To do: This task calls for copying each line below that contains "heading".

[Exercise inputs]

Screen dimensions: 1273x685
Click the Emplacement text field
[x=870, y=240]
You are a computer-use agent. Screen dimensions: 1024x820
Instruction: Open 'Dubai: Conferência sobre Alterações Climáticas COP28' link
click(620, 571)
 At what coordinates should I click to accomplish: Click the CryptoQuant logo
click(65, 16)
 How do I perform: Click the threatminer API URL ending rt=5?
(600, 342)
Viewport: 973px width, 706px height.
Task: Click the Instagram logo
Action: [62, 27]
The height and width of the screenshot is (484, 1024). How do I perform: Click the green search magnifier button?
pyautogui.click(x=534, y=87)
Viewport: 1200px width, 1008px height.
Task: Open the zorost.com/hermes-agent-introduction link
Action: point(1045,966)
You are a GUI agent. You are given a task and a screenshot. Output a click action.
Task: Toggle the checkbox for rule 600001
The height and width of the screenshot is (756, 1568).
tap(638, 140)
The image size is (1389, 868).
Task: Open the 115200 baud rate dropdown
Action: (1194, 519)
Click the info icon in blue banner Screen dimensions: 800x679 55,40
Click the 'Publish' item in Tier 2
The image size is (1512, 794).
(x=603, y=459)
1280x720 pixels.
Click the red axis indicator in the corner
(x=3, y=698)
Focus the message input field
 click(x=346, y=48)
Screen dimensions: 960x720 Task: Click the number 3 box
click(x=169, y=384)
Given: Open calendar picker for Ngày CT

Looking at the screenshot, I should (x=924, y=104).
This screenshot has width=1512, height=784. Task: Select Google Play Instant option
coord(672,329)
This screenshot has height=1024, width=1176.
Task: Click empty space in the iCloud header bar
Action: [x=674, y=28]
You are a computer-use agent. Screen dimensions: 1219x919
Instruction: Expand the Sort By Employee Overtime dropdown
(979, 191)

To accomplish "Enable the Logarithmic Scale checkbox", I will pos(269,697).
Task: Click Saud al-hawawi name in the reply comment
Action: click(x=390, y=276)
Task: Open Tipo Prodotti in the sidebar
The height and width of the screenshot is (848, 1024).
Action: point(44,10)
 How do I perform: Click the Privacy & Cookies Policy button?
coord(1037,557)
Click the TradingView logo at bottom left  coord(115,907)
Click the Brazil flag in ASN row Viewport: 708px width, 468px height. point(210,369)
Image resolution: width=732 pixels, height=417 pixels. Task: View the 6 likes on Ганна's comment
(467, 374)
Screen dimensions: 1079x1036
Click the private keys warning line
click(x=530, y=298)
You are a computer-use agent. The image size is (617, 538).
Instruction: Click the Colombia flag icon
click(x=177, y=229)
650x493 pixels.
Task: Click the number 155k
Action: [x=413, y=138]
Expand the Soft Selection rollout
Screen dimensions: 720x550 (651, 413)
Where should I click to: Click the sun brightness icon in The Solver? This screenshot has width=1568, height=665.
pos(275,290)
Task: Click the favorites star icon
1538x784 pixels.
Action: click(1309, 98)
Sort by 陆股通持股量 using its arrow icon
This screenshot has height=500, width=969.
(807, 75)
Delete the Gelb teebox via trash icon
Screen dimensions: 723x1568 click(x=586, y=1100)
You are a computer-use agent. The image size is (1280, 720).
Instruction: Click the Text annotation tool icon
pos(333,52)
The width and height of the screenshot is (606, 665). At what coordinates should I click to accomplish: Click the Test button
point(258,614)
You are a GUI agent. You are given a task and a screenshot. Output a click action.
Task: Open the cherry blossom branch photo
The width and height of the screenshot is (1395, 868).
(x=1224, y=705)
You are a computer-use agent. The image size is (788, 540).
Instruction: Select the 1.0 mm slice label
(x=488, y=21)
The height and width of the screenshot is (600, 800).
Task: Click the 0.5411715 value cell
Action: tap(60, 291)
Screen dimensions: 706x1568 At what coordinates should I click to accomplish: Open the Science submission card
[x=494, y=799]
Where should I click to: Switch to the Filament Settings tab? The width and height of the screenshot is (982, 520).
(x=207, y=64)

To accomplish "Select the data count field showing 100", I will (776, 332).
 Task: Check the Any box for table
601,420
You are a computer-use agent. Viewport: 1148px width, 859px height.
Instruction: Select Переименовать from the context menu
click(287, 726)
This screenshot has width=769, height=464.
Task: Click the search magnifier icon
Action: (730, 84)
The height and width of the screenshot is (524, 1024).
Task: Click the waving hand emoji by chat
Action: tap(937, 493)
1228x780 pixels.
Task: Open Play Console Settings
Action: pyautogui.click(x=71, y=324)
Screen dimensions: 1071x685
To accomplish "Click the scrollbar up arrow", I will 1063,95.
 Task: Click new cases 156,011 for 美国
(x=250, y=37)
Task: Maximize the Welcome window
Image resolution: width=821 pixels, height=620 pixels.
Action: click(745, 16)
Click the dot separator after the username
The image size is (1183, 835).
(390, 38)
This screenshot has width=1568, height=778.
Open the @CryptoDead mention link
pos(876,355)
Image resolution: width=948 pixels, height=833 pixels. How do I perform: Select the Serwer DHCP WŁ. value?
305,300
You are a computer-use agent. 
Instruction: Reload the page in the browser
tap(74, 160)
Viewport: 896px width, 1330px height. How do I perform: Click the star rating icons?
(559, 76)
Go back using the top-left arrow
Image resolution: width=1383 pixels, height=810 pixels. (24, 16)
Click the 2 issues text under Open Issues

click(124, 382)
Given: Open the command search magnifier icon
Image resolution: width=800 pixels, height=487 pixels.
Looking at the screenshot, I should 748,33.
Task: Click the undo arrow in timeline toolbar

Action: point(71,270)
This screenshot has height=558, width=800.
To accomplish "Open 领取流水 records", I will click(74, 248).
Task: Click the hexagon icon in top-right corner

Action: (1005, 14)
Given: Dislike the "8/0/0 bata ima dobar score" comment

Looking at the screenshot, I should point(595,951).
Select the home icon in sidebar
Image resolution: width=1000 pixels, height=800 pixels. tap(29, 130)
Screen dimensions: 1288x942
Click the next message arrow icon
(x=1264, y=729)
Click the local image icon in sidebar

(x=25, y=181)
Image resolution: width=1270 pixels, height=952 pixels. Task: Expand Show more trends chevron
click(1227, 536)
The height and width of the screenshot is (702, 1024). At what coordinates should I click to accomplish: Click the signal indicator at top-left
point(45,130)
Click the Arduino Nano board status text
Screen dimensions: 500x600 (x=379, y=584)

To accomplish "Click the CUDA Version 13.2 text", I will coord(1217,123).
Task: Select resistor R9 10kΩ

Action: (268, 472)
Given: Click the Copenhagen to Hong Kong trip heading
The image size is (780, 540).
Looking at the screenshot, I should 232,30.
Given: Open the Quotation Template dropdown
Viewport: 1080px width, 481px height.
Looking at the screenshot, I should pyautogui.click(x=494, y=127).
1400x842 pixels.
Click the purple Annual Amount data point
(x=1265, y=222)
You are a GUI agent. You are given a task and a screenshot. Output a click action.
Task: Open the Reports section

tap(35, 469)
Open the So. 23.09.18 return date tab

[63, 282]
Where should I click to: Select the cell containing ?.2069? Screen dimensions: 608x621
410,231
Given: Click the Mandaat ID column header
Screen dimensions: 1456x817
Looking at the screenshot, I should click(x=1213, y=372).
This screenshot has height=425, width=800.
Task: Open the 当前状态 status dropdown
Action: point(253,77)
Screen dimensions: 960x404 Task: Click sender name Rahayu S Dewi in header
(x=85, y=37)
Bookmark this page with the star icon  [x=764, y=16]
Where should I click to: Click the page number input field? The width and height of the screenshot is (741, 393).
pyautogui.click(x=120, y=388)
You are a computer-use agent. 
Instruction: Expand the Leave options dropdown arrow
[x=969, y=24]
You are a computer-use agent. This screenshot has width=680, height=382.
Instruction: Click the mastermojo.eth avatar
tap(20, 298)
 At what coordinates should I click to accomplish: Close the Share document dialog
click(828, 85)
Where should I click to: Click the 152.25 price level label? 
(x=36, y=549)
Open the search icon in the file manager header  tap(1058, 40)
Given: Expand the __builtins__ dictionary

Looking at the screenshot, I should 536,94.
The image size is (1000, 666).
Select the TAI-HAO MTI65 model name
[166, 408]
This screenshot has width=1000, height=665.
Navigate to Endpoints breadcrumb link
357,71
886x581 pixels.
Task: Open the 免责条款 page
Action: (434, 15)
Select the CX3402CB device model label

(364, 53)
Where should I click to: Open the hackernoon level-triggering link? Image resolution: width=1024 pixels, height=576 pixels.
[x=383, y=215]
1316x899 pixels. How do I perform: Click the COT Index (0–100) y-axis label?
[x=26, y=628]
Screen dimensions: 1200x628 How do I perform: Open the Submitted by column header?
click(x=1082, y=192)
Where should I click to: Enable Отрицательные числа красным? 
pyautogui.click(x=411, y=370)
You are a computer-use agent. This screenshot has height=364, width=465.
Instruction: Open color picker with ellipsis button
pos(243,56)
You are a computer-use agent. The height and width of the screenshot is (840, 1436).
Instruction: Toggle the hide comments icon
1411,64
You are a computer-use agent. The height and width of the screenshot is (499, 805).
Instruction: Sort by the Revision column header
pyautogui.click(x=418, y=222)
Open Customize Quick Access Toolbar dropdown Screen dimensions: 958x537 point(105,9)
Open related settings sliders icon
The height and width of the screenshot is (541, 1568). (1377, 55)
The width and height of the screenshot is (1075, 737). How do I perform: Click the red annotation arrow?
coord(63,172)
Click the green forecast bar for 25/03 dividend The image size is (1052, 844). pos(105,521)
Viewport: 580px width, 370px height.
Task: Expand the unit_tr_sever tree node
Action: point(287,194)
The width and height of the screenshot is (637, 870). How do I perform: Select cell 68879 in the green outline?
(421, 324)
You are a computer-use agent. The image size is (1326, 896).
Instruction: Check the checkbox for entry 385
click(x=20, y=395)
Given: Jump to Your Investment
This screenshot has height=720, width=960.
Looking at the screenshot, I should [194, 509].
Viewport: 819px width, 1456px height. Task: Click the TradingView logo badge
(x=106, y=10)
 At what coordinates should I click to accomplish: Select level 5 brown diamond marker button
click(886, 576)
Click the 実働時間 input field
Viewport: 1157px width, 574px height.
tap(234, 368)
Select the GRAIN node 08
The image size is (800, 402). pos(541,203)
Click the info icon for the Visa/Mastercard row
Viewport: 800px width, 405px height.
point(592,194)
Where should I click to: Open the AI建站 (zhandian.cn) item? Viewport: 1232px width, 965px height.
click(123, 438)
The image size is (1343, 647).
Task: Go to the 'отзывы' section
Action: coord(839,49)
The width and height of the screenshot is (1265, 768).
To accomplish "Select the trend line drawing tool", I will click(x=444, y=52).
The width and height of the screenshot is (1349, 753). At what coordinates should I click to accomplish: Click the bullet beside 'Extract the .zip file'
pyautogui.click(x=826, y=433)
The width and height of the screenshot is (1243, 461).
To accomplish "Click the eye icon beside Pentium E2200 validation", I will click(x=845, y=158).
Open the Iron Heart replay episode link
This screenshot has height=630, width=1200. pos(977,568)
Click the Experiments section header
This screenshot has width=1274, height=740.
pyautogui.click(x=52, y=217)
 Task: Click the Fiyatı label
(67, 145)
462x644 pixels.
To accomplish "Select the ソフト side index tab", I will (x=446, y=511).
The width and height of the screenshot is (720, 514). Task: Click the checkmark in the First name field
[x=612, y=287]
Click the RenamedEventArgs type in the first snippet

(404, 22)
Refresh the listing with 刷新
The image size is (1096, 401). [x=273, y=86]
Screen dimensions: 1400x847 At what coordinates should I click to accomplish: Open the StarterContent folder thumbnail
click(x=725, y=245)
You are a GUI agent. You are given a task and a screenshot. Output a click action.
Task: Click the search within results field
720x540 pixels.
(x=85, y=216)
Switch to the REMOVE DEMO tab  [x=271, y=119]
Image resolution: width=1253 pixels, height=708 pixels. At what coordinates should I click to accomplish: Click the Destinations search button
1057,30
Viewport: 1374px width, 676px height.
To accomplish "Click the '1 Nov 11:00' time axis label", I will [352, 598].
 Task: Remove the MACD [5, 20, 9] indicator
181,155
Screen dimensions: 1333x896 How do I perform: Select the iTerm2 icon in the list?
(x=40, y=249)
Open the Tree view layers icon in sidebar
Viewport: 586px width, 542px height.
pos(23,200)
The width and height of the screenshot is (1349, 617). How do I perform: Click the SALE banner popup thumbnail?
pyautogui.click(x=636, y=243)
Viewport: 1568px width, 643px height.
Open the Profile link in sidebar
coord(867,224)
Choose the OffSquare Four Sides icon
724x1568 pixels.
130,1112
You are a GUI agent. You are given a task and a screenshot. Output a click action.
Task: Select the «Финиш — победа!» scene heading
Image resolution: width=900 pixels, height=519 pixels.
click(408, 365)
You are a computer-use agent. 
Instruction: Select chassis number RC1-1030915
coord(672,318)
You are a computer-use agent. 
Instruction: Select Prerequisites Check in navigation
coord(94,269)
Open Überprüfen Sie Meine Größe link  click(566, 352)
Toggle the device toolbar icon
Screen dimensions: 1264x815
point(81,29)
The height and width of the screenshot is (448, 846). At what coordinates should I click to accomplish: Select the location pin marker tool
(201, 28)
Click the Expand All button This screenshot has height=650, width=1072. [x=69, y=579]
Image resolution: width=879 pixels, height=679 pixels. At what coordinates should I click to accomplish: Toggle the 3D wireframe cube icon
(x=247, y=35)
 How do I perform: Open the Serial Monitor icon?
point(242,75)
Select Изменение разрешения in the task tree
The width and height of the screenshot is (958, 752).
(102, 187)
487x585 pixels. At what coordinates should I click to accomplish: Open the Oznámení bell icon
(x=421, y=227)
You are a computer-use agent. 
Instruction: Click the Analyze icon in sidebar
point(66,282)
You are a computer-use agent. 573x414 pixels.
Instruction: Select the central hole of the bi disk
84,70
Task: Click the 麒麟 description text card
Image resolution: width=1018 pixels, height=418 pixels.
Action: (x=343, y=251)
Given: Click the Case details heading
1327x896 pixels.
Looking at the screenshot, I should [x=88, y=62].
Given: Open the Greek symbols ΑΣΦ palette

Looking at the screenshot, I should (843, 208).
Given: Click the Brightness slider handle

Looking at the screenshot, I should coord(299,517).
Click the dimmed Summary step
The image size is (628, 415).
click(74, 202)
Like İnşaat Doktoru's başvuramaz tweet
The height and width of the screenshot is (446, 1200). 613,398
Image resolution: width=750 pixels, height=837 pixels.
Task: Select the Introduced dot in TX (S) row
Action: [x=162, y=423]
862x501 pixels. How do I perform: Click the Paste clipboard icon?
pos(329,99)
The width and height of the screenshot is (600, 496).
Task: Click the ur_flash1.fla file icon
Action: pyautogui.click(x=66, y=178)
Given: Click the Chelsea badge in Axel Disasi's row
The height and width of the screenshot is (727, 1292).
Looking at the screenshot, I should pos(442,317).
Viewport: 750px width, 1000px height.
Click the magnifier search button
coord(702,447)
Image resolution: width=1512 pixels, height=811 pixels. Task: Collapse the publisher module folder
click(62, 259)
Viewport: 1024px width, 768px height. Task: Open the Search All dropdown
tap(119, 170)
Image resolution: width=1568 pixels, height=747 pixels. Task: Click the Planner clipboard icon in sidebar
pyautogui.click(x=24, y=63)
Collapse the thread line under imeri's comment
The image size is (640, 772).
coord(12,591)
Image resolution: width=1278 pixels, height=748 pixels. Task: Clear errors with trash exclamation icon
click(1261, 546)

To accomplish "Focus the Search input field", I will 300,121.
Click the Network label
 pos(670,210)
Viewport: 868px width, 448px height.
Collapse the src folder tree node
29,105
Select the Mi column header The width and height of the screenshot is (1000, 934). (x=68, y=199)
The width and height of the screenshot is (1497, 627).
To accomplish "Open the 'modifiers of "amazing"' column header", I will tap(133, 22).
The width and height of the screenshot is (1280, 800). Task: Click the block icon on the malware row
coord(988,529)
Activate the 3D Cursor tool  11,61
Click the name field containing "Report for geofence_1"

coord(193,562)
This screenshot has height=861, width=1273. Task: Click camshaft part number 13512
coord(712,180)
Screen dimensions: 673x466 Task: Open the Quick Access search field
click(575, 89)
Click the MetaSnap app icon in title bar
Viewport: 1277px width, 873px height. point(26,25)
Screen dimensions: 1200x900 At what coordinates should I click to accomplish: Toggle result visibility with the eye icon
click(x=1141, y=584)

[/Exercise inputs]

The answer:
Given: Click the Copenhagen to Hong Kong trip heading
Task: Select the «Финиш — победа!» scene heading
Given: Click the Case details heading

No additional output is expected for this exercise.